> **Problem to solve**: Where a line holds the word "icon", copy it from the records.

Records for the exercise section start

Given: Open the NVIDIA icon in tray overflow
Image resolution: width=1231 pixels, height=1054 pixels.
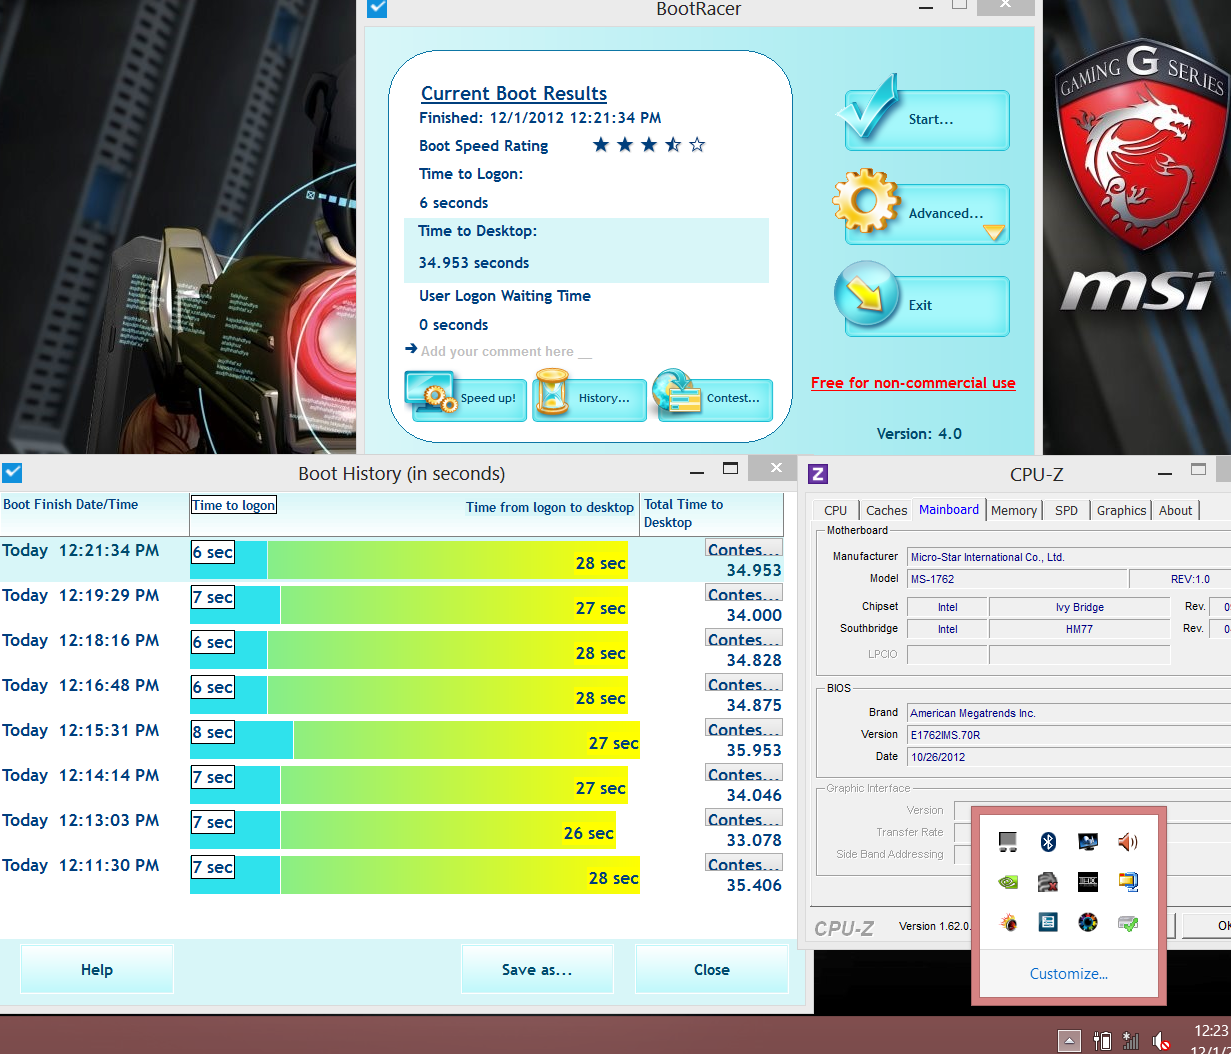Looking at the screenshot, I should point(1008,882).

Records for the exercise section end
Records for the exercise section start

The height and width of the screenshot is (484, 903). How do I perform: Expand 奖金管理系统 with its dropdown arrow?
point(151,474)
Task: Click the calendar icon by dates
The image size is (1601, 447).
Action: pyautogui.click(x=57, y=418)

Records for the exercise section end
Records for the exercise section start

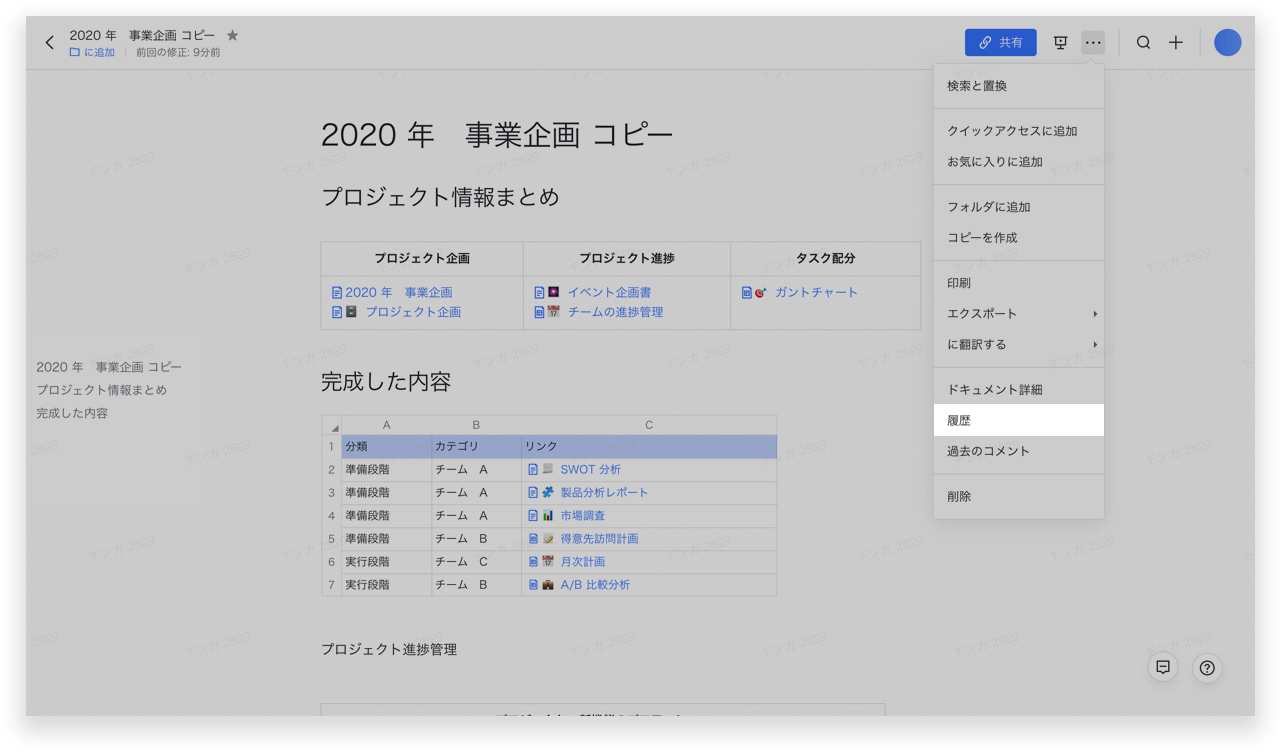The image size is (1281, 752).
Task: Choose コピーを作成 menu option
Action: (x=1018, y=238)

Records for the exercise section end

> **Answer space**:
Given: Open the NVIDIA icon in tray overflow
Task: Click the calendar icon by dates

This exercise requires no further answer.